Tree Stands and Platforms Lock ons, ladder stands, saddle platforms–anything you can stand on in a tree is likely another invitation for sound. All of these items are made primarily from metal and will introduce noise to the environment if not properly prepared and cared for. Gregg Farrell, a Wisconsin native and First Lite’s lead whitetail product designer recommends several modifications to ensure whatever type of platform you use to elevate yourself is silent.
“For silencing my stands, I use Silent Touch Tape anywhere my stands or sticks could contact each other during my hike in or set up,” he explained. A similar effect can be achieved with the other tape options I described when discussing sticks. The key is to wrap any area of likely contact, which includes the stand post and the outer rim of the platform especially.
Tree stands often create noise at points of pivot or juncture, such as where seats and posts flip up and down, where cables connect, and where ladder stand segments come together. To deal with these sounds, Farrell uses a powdered graphite lubricant. “Powdered graphite is a great lubricant that doesn't have a harsh smell (even more critical than silence) like WD-40 or something similar,” he said.
Adjacent to tree stands are elevated box blinds, many of which sit on metal tripod stands of some kind. These metal platforms and the sound-amplifying hollow boxes standing on them are notorious for noise too. To nullify this common problem, lay carpeting or foam padding of some kind on the floor and even, if possible, up the walls.

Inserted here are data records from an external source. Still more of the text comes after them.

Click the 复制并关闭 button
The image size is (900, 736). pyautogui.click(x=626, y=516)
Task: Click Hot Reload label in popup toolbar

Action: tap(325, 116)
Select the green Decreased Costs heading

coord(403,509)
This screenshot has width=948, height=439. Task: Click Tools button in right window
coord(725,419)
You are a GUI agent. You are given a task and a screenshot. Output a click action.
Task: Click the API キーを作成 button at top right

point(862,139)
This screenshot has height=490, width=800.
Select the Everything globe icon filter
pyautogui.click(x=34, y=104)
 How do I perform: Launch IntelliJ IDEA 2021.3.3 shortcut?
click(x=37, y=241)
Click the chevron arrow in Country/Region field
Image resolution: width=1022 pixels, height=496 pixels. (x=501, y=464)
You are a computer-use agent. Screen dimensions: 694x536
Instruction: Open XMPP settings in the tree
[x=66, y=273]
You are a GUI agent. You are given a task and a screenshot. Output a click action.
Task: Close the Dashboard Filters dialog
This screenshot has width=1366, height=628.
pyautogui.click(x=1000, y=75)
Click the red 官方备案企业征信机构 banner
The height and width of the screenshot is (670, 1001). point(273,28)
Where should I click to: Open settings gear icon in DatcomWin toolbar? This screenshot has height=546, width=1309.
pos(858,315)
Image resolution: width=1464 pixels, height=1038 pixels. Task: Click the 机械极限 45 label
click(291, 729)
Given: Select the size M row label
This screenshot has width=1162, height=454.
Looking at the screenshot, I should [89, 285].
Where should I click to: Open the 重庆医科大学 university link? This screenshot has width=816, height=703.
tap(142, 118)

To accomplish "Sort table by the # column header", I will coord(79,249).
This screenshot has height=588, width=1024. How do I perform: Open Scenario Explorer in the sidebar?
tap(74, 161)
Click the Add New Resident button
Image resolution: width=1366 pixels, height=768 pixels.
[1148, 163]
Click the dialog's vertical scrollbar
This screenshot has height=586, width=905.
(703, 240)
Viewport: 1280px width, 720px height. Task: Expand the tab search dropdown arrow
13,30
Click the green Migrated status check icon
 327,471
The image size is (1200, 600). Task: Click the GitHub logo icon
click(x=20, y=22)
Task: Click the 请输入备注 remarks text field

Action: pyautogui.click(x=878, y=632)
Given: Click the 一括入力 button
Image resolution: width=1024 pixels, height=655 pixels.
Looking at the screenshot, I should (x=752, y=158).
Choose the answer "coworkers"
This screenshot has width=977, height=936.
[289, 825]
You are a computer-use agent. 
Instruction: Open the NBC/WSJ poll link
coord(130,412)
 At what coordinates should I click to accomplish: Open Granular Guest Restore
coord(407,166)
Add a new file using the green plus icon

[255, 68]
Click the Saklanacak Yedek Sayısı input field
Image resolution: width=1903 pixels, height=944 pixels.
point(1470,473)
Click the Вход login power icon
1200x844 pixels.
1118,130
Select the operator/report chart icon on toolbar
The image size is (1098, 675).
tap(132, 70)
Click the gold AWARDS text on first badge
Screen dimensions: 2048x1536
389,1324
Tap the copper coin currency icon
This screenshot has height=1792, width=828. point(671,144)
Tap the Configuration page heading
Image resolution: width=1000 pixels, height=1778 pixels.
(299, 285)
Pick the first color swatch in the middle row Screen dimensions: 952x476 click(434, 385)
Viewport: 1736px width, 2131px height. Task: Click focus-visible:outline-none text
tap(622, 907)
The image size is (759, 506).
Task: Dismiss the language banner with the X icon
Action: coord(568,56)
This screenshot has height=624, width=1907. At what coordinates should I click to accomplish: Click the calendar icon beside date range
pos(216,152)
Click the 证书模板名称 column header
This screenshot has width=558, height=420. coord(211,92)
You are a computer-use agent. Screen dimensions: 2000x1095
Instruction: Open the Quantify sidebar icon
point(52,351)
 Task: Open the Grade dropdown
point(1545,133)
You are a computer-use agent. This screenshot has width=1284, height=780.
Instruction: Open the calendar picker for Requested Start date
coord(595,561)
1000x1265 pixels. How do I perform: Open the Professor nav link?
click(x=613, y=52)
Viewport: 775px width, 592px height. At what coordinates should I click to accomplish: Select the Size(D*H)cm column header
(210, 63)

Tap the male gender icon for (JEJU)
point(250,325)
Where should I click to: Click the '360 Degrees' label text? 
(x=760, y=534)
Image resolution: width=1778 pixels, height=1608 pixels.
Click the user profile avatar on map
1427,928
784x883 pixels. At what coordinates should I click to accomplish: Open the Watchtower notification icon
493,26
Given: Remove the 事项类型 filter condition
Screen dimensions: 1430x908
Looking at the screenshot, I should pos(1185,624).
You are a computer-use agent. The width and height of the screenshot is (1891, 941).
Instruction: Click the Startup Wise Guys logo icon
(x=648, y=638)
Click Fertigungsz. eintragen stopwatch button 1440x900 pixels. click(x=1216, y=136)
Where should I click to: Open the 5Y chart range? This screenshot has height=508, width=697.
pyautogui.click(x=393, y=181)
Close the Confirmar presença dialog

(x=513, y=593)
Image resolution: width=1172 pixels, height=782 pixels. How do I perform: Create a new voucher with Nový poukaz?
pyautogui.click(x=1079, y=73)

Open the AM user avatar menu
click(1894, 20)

Saddle/Harness Accessories Another noisy gear type to note are the ropes, buckles, cams, and clips that are associated with tree stand safety harnesses, lifelines, saddle hunting tethers, and lineman’s belts. All of these typically have some kind of carabiner, clip, or ascension device that is made of metal, which I almost always wrap with hockey tape to avoid metallic clanks. Another way to cover these metal surfaces, in certain applications such as on a lifeline, is to use a rubberized cover like the Hunter’s Safety Cowbell Carabiner Cover to shelter the metal device while not in use.
Clothing “Obviously the most important silence factor for me is my clothing system,” Farrell said. “Which is why I spend so much of my working time developing textiles that are quiet year round even when they get super cold.”
Most hunters put a lot into choosing the right clothing to wear, but the sound those clothes make is often overlooked. Make sure that the outer layers you use are not a brash hardshell fabric that crinkles, shushes, or pops in the wind when rubbing against itself or when shifting against the rough surface of tree bark.
If possible, test the sound of your clothing at the store or when it arrives at your home by rubbing it on itself and other surfaces–if it’s much louder than a pair of jeans rubbed together, it’s too loud to wear in the whitetail woods if you’re hoping to get within bow range of a deer.
Yes, this is a lot to attend to. But don’t let that keep you from getting started on your silencing. You might not be perfect right out the gate, but progress is progress. The only way to eat an elephant is one bite at a time. So, pick one item of your gear to start silencing today and then keep working through the list piece by piece. Every little bit counts.